Now that's small, but what if we wanted to go even smaller? The singularity
in the center of the mini black hole is a place of infinite spacetime
curvature, its a true mathematical singularity, so that means our current
laws of physics can't tell us what is going on when things get that little,
to do that we need a theory of quantum gravity and we don't have that yet.
              
On Mon, 13 Oct 1997 "Eliezer S. Yudkowsky" <sentience@pobox.com> Wrote:
              

>What about negative matter? You can have an arbitary amount of
>computing material in a given volume, with net mass zero.

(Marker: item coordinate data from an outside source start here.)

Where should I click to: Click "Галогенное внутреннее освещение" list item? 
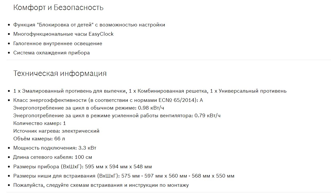[x=58, y=44]
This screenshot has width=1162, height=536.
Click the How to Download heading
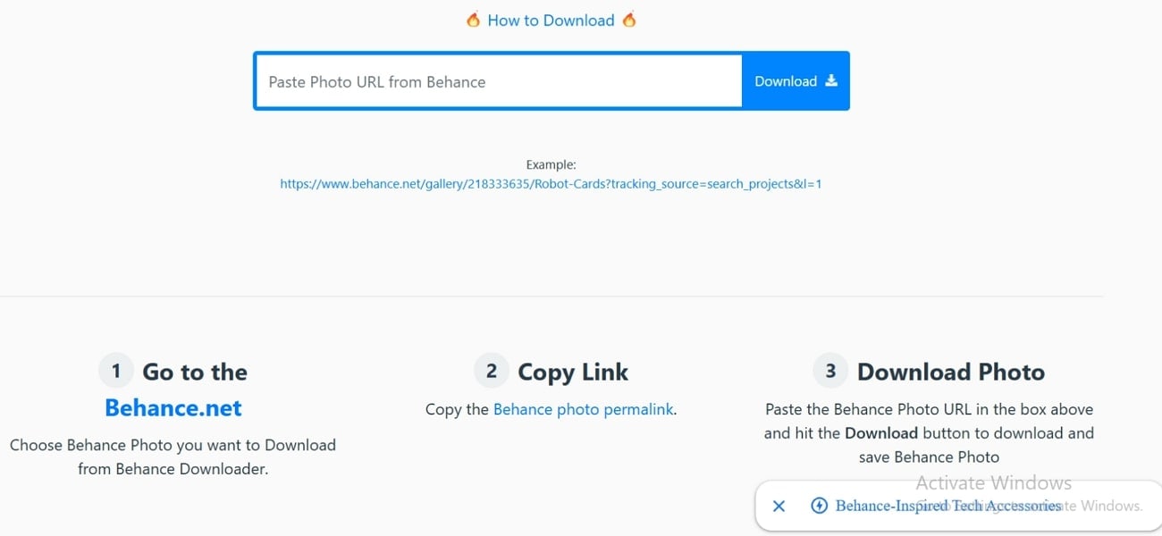551,20
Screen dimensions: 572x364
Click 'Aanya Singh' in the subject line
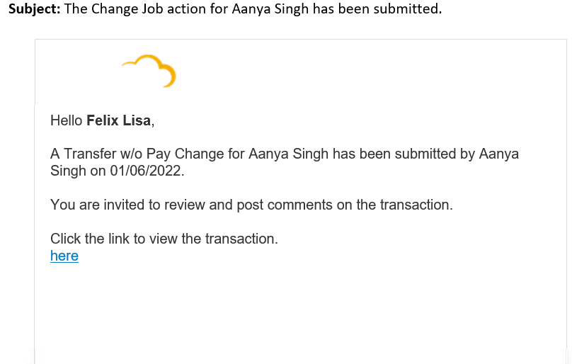coord(270,8)
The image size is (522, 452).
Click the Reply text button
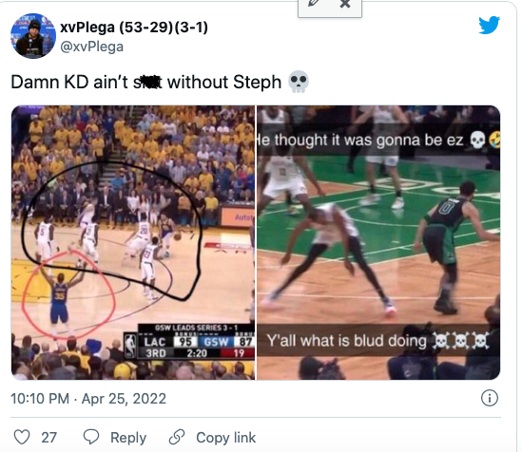[128, 438]
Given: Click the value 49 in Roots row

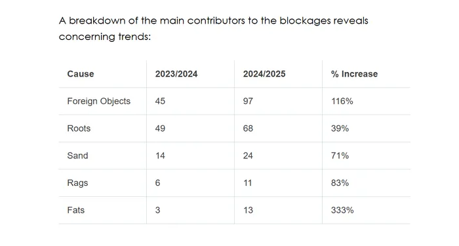Looking at the screenshot, I should click(160, 128).
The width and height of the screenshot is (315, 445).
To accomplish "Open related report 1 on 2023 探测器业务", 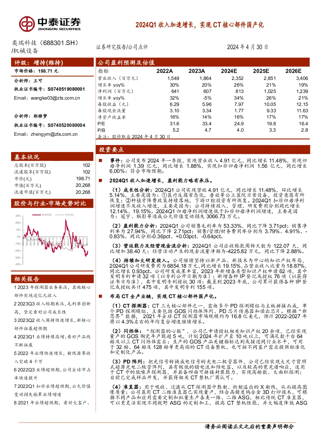I will click(52, 291).
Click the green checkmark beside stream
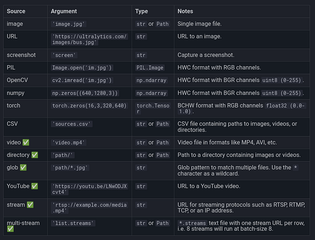 30,205

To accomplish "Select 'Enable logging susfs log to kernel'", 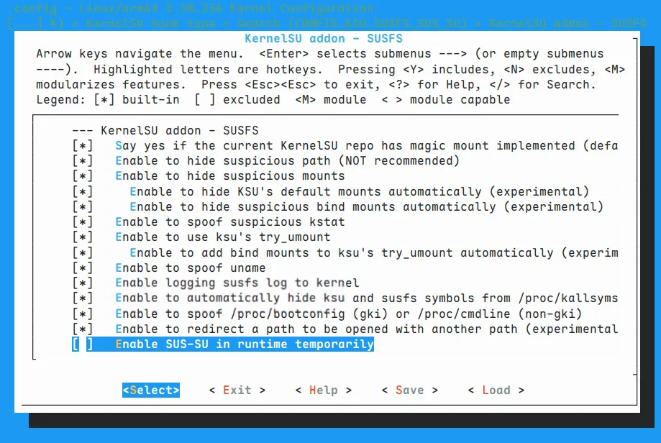I will point(237,283).
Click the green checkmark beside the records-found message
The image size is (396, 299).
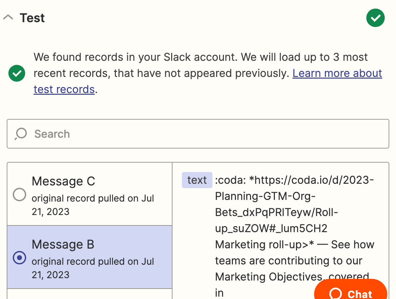point(17,73)
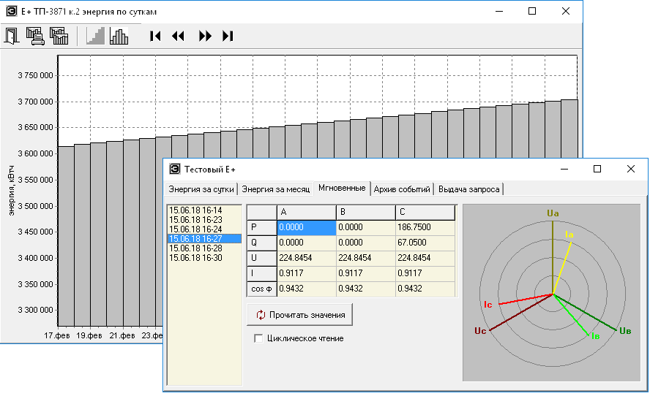Open the Архив событий tab

click(402, 189)
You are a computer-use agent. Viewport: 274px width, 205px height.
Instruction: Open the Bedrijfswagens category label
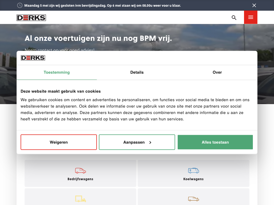coord(80,179)
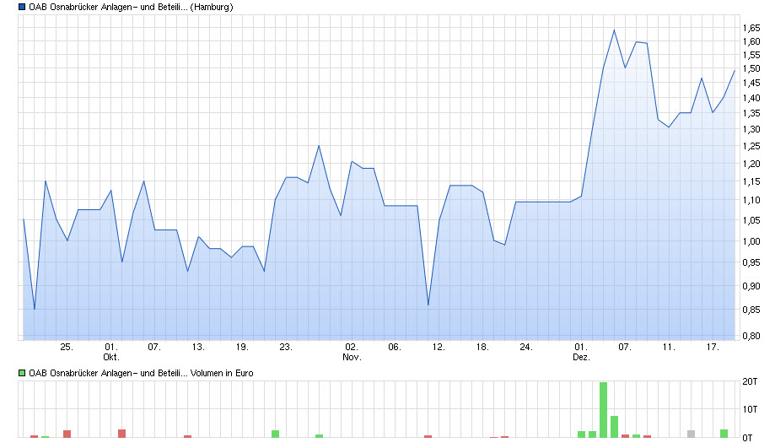Click the '1,25' price axis label
Viewport: 775px width, 448px height.
pos(751,147)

Antimatter is a dime a dozen but it wouldn't help us because to gravity it's
the same as matter. I assume you're talking about anti mass and that's far
more exotic, but things may not be completely hopeless, we can already make
it, or something like it. If you place two large flat mirrors very close
together then, unlike the vacuum on the outside of the mirrors, there can
not be virtual photons of every wavelength in the vacuum between the mirrors
because some will interfere destructively. There are more virtual particles
in the vacuum outside the mirrors pushing them together than between the
mirrors pushing them apart. This force is not strong but recently it has
actually been measured in the lab. 2 mirrors really do want to come together.

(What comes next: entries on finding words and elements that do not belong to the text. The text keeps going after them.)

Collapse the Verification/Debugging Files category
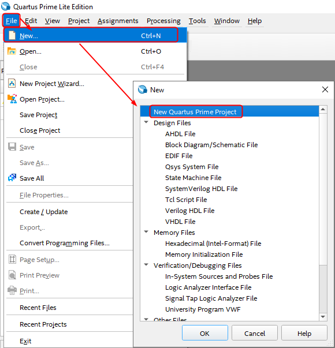335x348 pixels. (146, 265)
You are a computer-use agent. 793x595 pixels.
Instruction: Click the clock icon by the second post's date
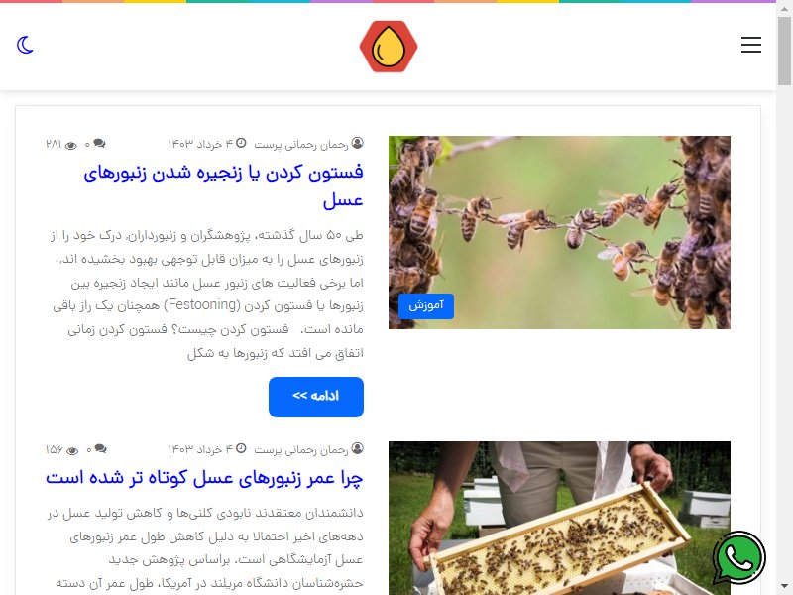coord(241,448)
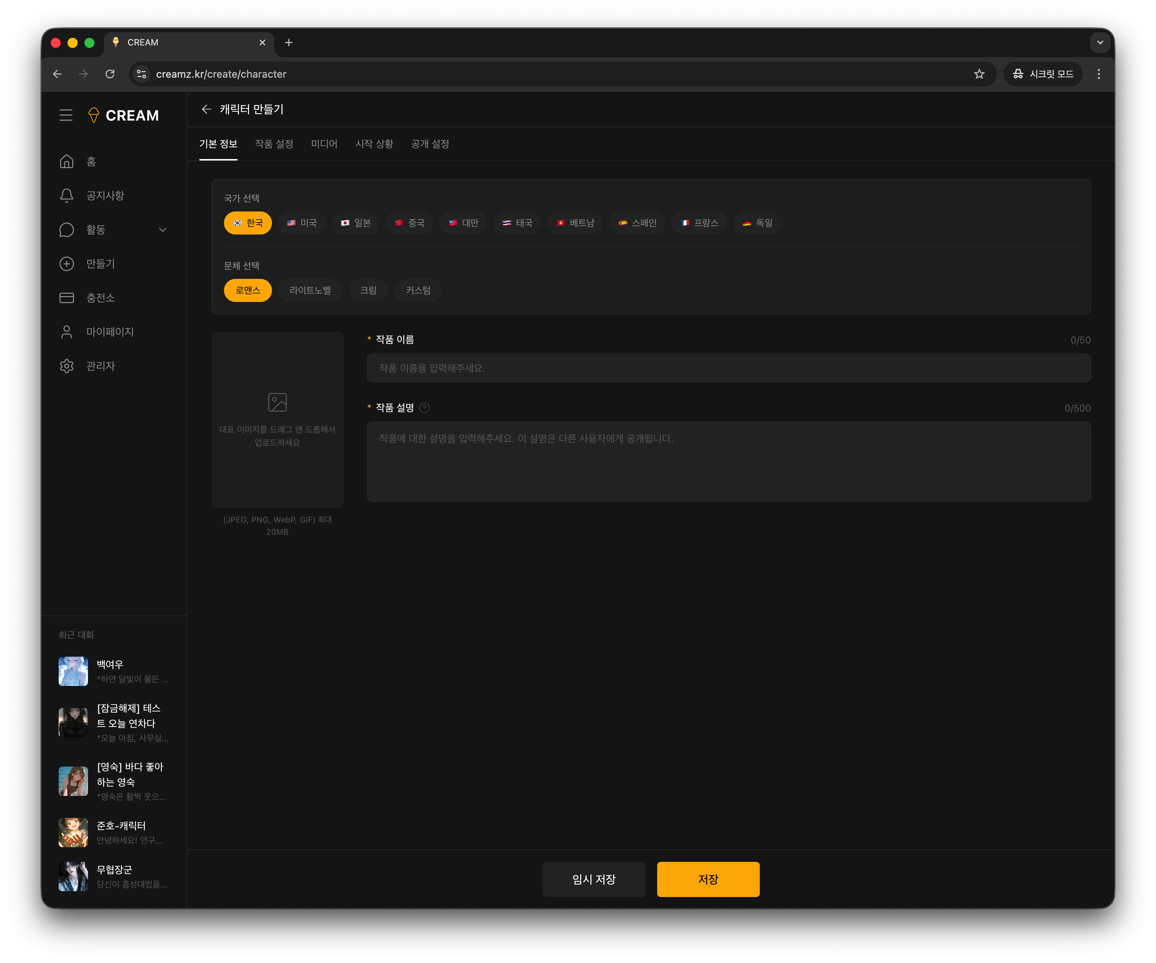Expand the 활동 submenu chevron
This screenshot has width=1156, height=963.
coord(162,229)
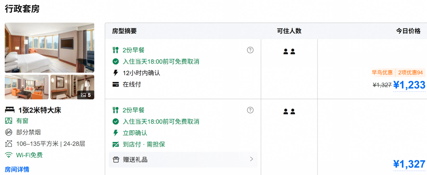
Task: Click the window icon beside 有窗
Action: point(9,121)
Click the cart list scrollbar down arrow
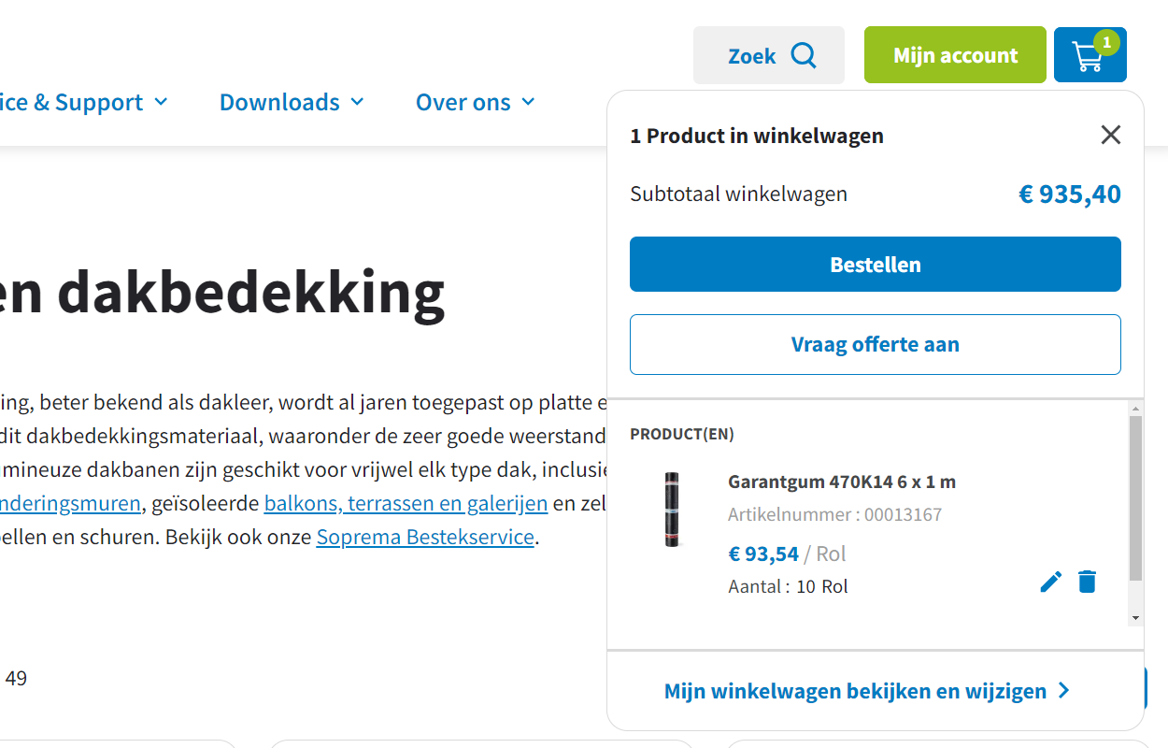The width and height of the screenshot is (1168, 748). (x=1135, y=618)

If you define a vacuum far from any object as containing zero energy and thus
mass, and if it is able to push the mirrors together because the space
between the mirrors has less stuff in it, then that space between mirrors
must have a negative mass.

According to Kip Thorne a wormhole, like one made from a black hole, could
not be used as a time machine or let you travel instantly to a distant galaxy
because they are inherently unstable, the very act of entering one would
destroy it. To stabilize a wormhole and make it useful you'd need something
that pushes the wormholes walls apart gravitationally, you'd need something
with a negative energy density, you'd need antimass.
              

>There exist physical processes which are not simulable-to-arbitrary
>accuracy by Turing machines.

That's true of randomness and also of those weird instantaneous correlations
quantum mechanics can sometime produce, but other than that a Turing machine
can simulate any physical process, although not necessarily in polynomial time.
              

>Even if all physical processes *are* simulable, they still use real
>numbers. Perhaps a clever Being could exploit a chaotic
>Mandelbrot-like boundary to perform calculations of arbitrary
>complexity in constant time.

Well..., there are strange attractors and there are a hell of a lot of them.
I don't know if it's been proven or not but I doubt if they could be put into
a one to one correspondence with the real numbers, unfortunately I don't see
how you could use this in computing. The shape of the attractor is known only
approximately, in most cases they are infinitely complex fractals. OK ,
you run your computer it gives you a point in phase space, now what?
That point could lie in an infinite number of attractors, which one is
correct? Run the machine again, now you have 2 points, you have eliminated
an infinite number of attractors but unfortunately there are still an
infinite number left. To find the exact and not just approximate attractor
you must run the machine an infinite number of times and if you already
could do that then no point in bothering with the Mandelbrot boundary.